**PROBLEM DESCRIPTION:** Return the records exactly, from the line containing "Spony HTW (50, 824)" through the line containing "はい (89, 146)", both included, and omit the pictures.

===== STORED RECORDS =====

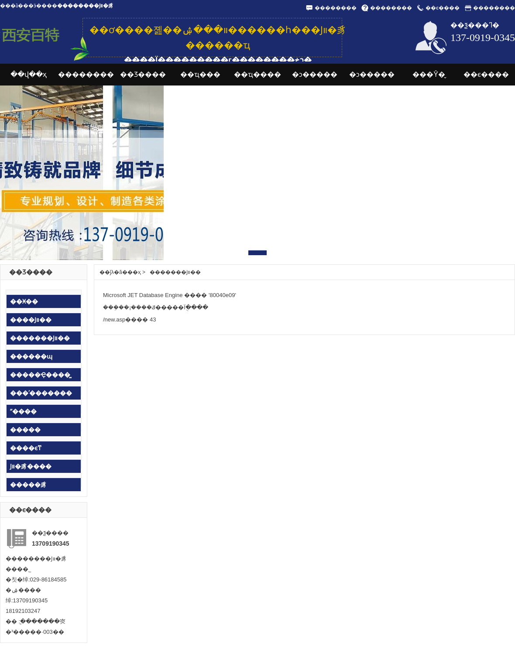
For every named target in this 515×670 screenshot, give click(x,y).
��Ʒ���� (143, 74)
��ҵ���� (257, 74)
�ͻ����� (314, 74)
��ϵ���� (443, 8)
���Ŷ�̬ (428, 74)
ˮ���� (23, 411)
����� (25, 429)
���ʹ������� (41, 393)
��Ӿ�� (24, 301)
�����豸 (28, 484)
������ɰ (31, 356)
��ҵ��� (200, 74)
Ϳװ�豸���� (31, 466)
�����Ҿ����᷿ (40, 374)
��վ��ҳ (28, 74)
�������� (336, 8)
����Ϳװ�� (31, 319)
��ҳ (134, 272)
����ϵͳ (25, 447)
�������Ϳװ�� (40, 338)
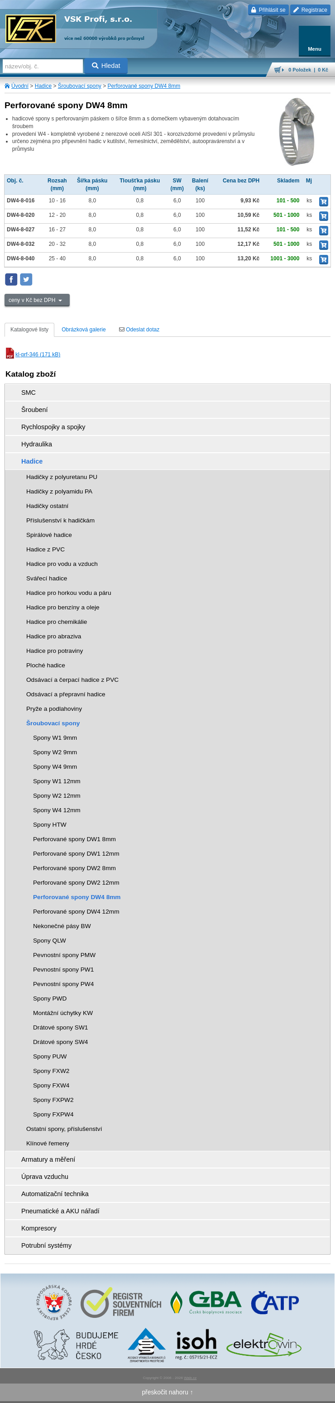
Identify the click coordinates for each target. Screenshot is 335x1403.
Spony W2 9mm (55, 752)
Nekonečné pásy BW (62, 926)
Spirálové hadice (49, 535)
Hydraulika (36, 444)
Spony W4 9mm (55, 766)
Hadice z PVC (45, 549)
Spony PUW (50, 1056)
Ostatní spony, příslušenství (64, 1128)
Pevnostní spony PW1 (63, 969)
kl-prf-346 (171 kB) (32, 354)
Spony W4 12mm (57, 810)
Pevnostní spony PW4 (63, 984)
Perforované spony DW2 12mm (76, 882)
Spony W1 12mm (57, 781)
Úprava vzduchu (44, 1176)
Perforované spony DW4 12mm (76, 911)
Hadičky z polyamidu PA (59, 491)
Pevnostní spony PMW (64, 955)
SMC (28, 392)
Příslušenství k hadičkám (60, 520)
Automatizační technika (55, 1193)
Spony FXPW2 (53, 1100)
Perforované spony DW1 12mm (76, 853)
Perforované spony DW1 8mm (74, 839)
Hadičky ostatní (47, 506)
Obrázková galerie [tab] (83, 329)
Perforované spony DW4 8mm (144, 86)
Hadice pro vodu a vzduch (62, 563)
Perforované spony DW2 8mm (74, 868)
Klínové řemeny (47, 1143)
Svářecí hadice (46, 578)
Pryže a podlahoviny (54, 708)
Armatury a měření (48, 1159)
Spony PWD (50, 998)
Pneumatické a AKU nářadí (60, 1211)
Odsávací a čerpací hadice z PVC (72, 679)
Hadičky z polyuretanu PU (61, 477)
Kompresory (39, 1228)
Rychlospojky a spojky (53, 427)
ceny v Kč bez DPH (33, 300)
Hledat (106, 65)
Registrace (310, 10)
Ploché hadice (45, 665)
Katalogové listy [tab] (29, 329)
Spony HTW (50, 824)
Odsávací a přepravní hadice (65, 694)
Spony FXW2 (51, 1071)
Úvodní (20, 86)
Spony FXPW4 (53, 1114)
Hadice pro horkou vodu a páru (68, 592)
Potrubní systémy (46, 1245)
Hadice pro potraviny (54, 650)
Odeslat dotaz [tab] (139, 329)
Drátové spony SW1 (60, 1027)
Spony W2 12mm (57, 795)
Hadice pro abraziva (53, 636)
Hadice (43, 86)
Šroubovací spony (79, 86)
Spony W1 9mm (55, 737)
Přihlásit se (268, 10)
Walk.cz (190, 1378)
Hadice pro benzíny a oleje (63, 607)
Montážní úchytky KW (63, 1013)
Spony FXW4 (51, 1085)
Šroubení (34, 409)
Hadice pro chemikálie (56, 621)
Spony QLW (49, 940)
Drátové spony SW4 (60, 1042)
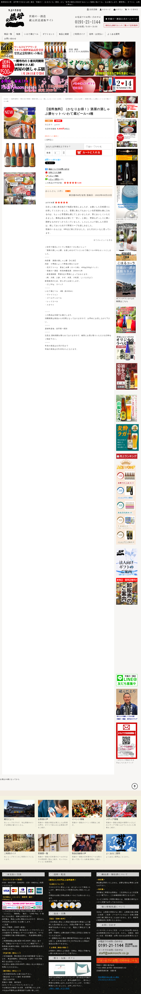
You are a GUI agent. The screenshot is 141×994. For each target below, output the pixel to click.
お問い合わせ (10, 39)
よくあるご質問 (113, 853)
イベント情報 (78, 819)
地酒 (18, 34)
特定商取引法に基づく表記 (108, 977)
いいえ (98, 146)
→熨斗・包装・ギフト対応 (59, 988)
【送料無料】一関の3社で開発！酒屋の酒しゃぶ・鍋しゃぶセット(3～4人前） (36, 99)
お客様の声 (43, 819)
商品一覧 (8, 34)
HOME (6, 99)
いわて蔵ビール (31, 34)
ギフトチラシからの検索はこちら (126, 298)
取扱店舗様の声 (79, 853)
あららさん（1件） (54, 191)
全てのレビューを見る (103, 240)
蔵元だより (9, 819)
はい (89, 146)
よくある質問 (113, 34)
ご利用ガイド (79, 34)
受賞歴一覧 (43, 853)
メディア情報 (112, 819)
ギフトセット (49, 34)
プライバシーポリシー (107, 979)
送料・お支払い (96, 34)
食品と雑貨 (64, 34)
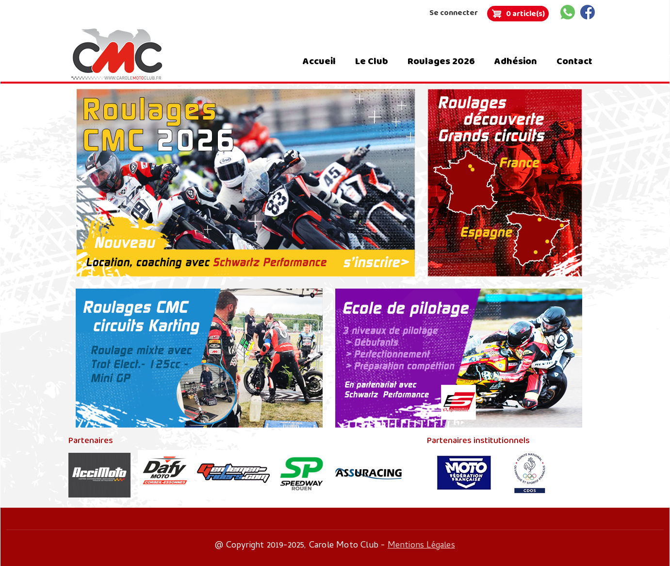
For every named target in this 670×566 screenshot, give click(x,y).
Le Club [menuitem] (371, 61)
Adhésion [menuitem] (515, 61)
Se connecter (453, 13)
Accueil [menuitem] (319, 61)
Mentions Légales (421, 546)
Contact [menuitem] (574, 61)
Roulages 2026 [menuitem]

=====
===== STORED RECORDS =====

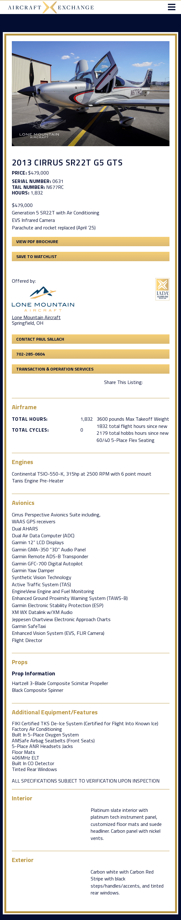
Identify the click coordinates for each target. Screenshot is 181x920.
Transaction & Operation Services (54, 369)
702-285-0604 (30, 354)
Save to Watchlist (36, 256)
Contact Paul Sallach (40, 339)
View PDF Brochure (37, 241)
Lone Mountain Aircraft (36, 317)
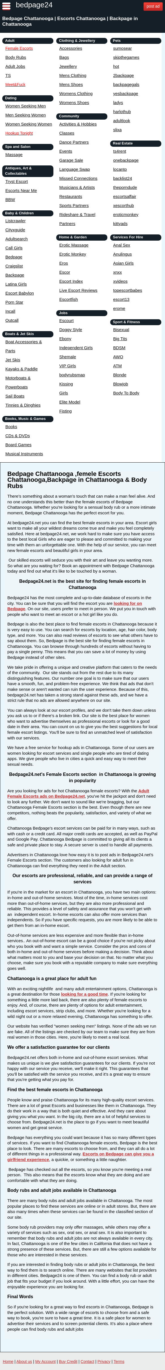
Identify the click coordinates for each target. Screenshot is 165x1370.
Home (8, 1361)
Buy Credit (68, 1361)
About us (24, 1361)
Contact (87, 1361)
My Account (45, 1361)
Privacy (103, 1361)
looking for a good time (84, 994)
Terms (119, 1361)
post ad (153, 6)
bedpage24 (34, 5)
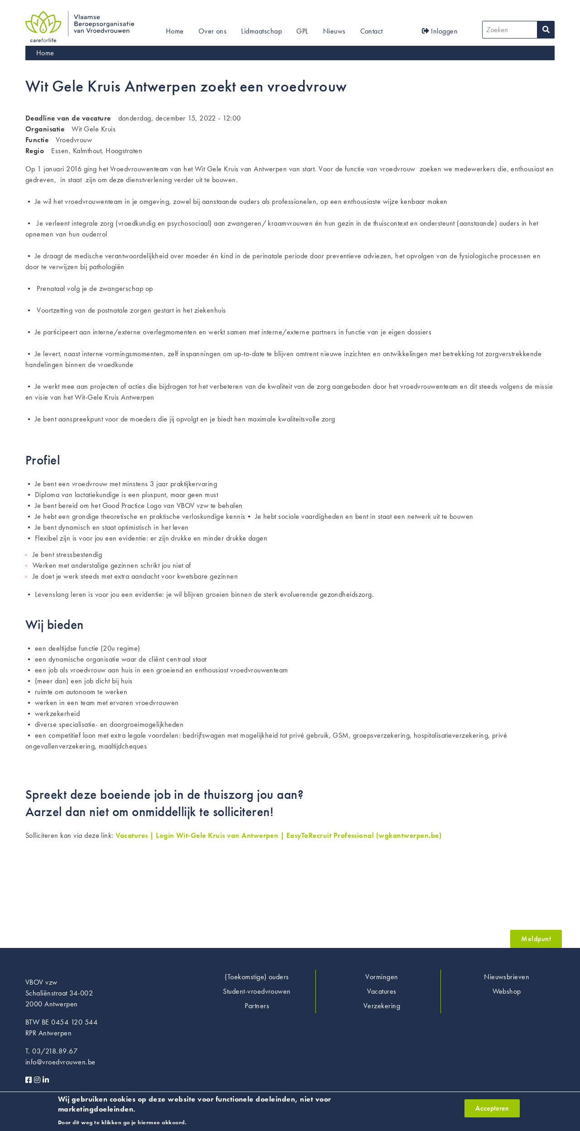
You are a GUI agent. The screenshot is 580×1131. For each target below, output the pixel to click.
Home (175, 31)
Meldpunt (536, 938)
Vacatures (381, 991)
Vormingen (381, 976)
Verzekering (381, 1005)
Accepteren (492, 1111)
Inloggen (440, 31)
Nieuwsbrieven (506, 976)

=====

**SOLVED PROBLEM:**
Spony HTW (50, 824)
Odsávací a přepravní hadice (65, 694)
Spony FXW2 (51, 1071)
Úvodní (20, 86)
Spony FXPW4 (53, 1114)
Hadice pro horkou vodu a páru (68, 592)
Potrubní systémy (46, 1245)
Hadice pro potraviny (54, 650)
Odeslat dotaz [tab] (139, 329)
Drátové spony SW1 (60, 1027)
Spony W2 12mm (57, 795)
Hadice pro abraziva (53, 636)
Hadice (43, 86)
Šroubovací spony (79, 86)
Spony W1 9mm (55, 737)
Přihlásit se (268, 10)
Walk.cz (190, 1378)
Hadice pro benzíny a oleje (63, 607)
Montážní úchytky KW (63, 1013)
Spony FXW4 (51, 1085)
Šroubení (34, 409)
Hadice pro chemikálie (56, 621)
Spony QLW (49, 940)
Drátové spony SW4 (60, 1042)
You are a GUI agent. The screenshot is 141×994. For each target below, output the pixel to click.
お問い合わせ (10, 39)
よくあるご質問 (113, 853)
イベント情報 (78, 819)
地酒 (18, 34)
特定商取引法に基づく表記 (108, 977)
いいえ (98, 146)
→熨斗・包装・ギフト対応 (59, 988)
【送料無料】一関の3社で開発！酒屋の酒しゃぶ・鍋しゃぶセット(3～4人前） (36, 99)
お客様の声 (43, 819)
商品一覧 (8, 34)
HOME (6, 99)
いわて蔵ビール (31, 34)
ギフトチラシからの検索はこちら (126, 298)
取扱店舗様の声 (79, 853)
あららさん（1件） (54, 191)
全てのレビューを見る (103, 240)
蔵元だより (9, 819)
はい (89, 146)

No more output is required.